Wajah Shareen masih tampak murung, mengusir Ghazy dari hidupnya bukan perkara mudah. Orang yang sehari-seharinya selalu bersama Shareen tiba-tiba lenyap. Shareen harus mengubah frekuensi ke chanel lain agar Ghazy tidak terus-terusan membayangi. Diputuskannya ikut Mahda ke kajian pada hari sabtu dan minggu. Malam harinya, Shareen juga ikut mengaji di masjid dekat rumahnya. Hitung-hitung, ini bekal menambah keistiqomahannya dalam hijrah. Jangan sampai goyah, kalau bisa niat kebaikan terus tertanam di hati Shareen.

"Ini Mbak, baksonya. Untuk hari ini gratis."

Shareen bereaksi. "Gratis? Mas Nafhan serius?"

"Sangat serius, Mbak."

"Dalam rangka apa nih Mas?"

Nafhan mengukir senyum. "Dalam rangka berbagi rejeki."

"Al hamdu lillah. Kita makan ya Mas."

"Silakan."

Nafhan memang dapat pengecualian oleh mahasiswi dan mahasiswa kampus karena pembawaannya yang baik ditambah dengan wajah yang hitam manis, karena itu Nafhan selalu dijunjung tinggi dengan panggilan 'Mas'.

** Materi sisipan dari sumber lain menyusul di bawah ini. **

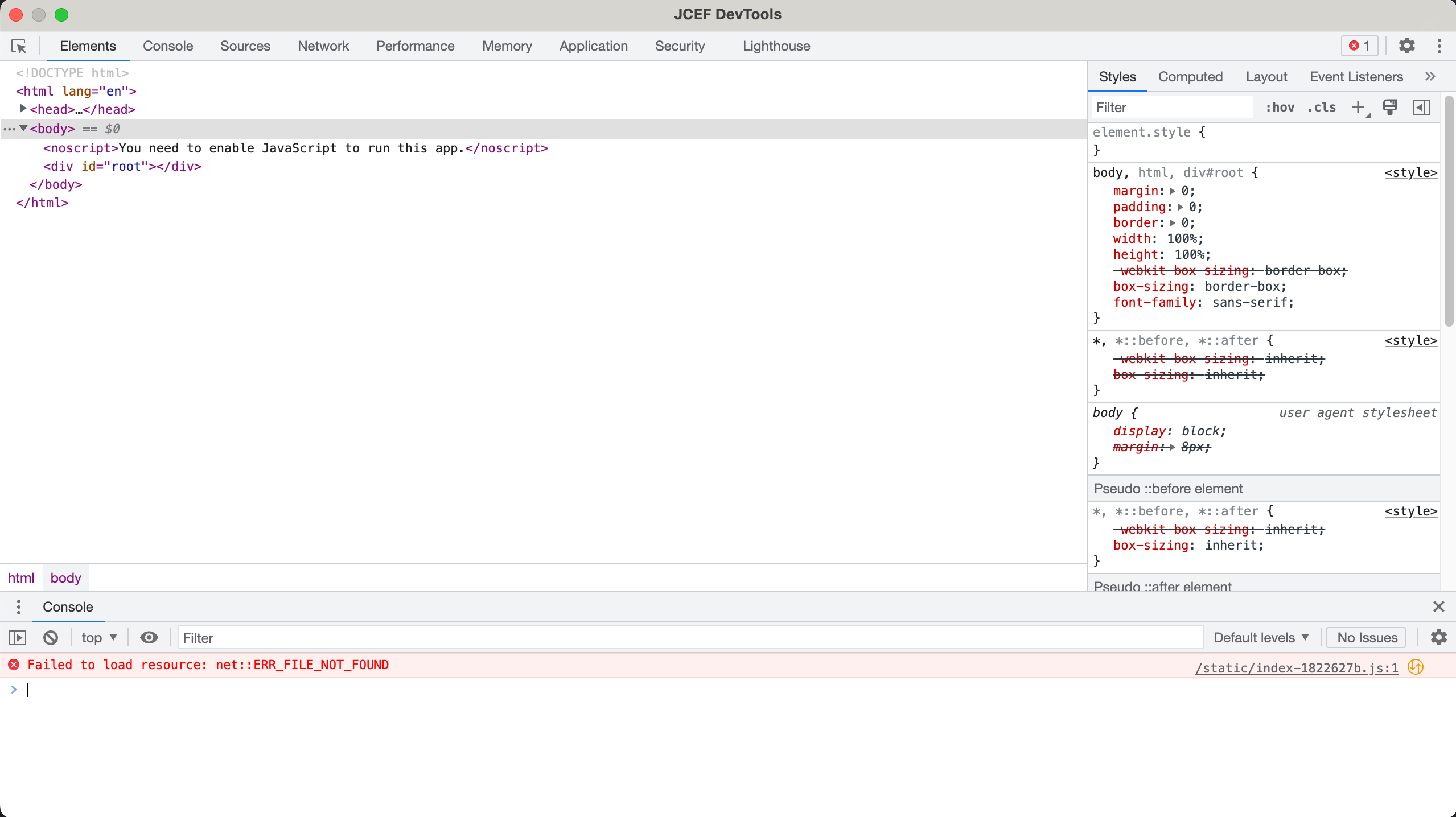This screenshot has height=817, width=1456.
Task: Open the Computed styles tab
Action: (1190, 76)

Dari kejauhan, ada sepasang mata yang mengawasi Shareen. Semalaman, ia tidak tidur. Berharap Shareen menarik kalimatnya atau pengandaian lebih bodoh lagi, kalau putusnya ia dengan Shareen hanya drama dalam bunga tidur. Tetapi, sampai matanya kembali menangkap sirna matahari, Ghazy tahu semuanya realita. Ia dan Shareen memang benar-benar berpisah. Bukan lagi sepasang kekasih yang bebas merajut kasih.

Dan, seperti masih terhubung koneksi, Shareen sadar ada Ghazy yang sedang memperhatikannya. Namun, Shareen mengabaikan. Ikut berbaur dengan obrolan Mahda. Ia menganggap, bahwa Ghazy hanya bagian dari halusinasi.

**🌹🌹🌹**

"Mahda. Apa aku harus beli gamis ya? Kalau kayak gini kurang cocok." Jujur, Shareen sibuk sendiri saat menukar pakaiannya di rumah Mahda. Setelan celana longgar dengan baju yang menutup bokong rasanya masih kurang pas dikenakan.

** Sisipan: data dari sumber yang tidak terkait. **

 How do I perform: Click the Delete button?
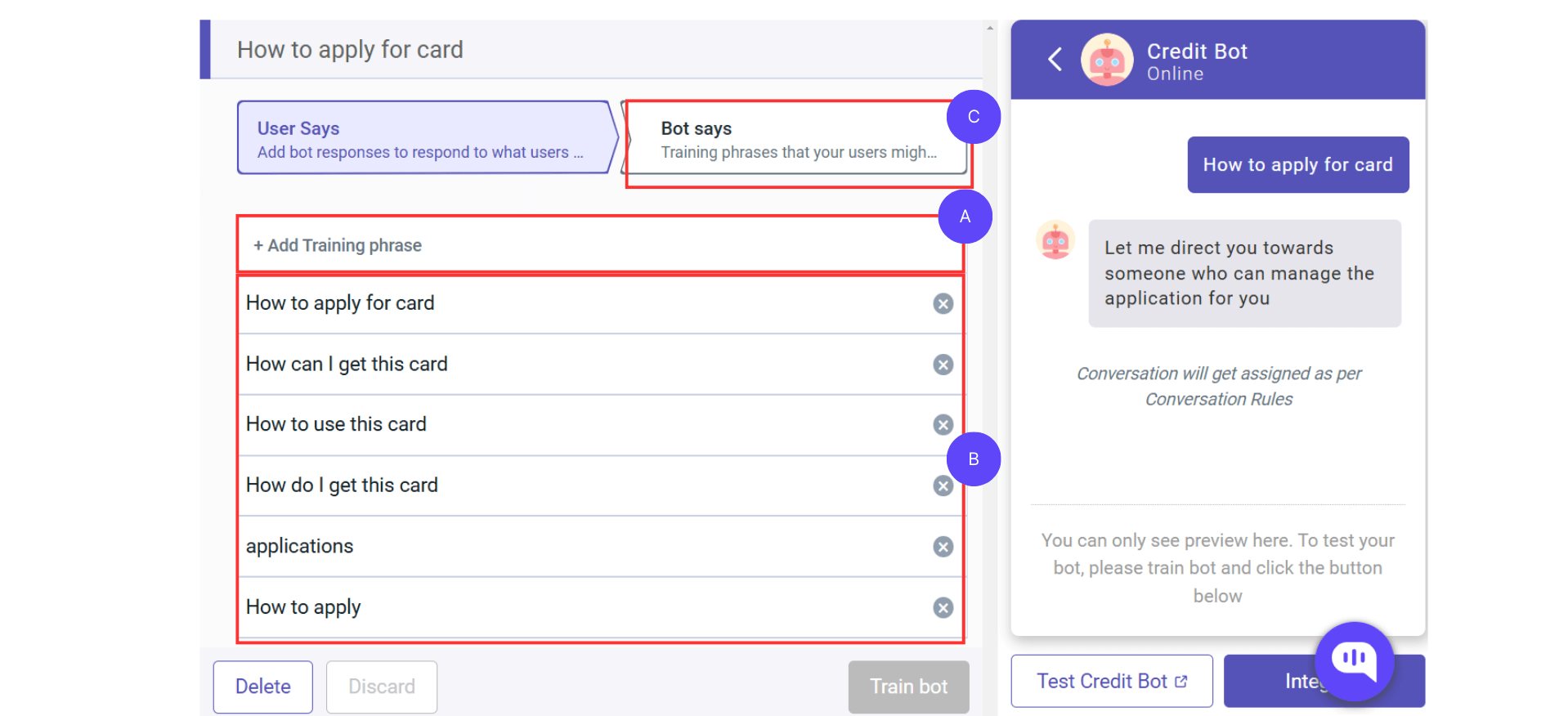(x=262, y=687)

"Iya. Kalau kamu punya uang beli aja, Ren. Pasti kamu cantik pakai gamis panjang dipadukan dengan khimar."

Shareen manggut-manggut. "Atau nggak, gamis kamu hadiahkan aja satu buat aku, Da." Mahda melepas tawa. Dasar, Shareen. Kalau bicara terlalu pada inti, padahal perempuan sekelas Mahda paham sekali dengan yang namanya kode-kodean.

"Iya. Ini satu yang warna biru buat kamu deh."

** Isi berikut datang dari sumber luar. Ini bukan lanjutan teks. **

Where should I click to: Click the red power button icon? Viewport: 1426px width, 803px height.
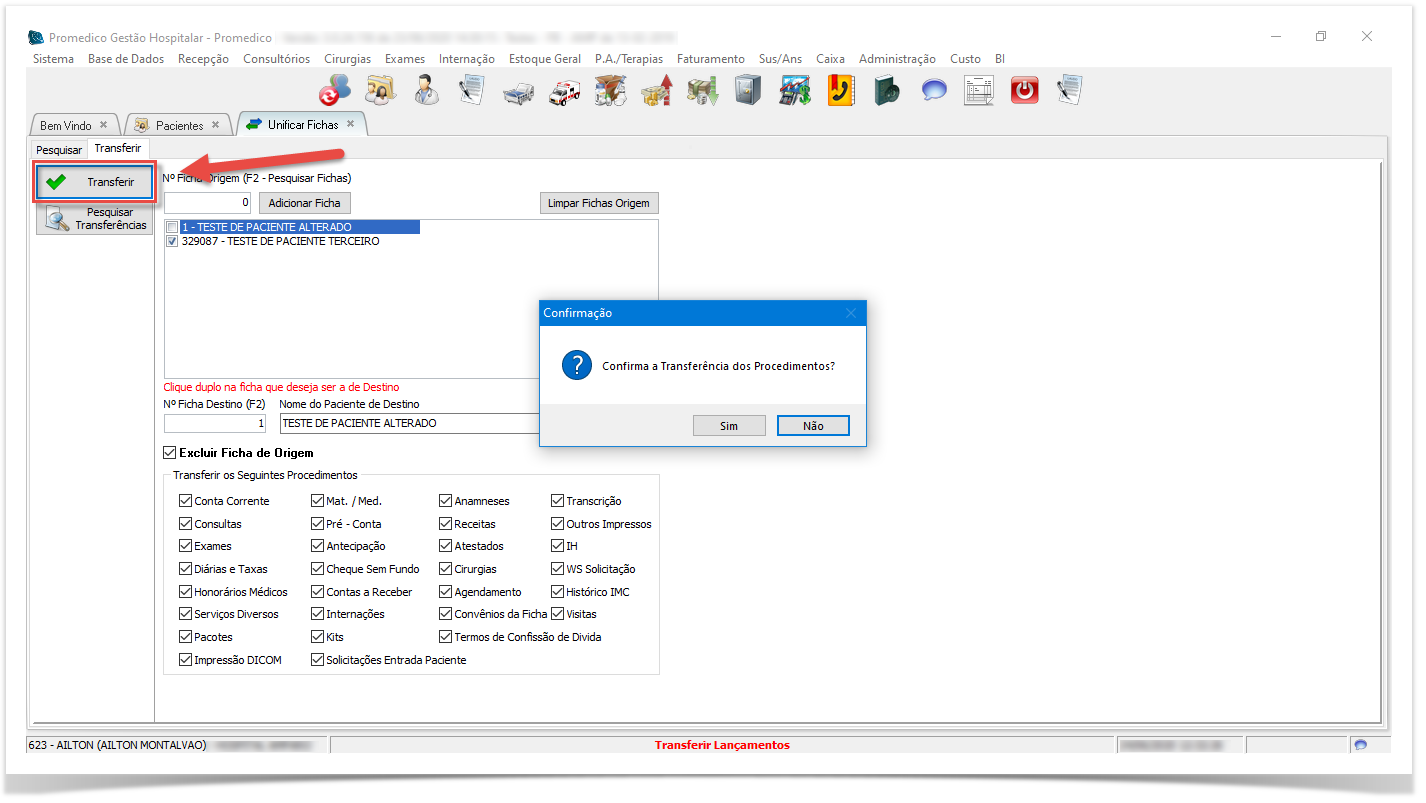1024,91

"Ah ... syukron Mahda." Sudah biasa dengan pelukan keras Shareen, Mahda balas mendekap erat. Sambil berujar, "afwan, Ren. Dipakai ya, semoga bermanfaat."

Persahabatan yang baik bukan hanya dihiasi dengan canda tawa, nongkrong di kafe berkelas, foya-foya dengan belanja baju branded. Tetapi persahabatan yang baik, adalah yang bisa menyeret sahabatnya sampai jannah. Yang menulari keimanan, yang merasuki ketaqawaan, dan menanamkan keistiqomahaan untuk menjadi calon penghuni surga.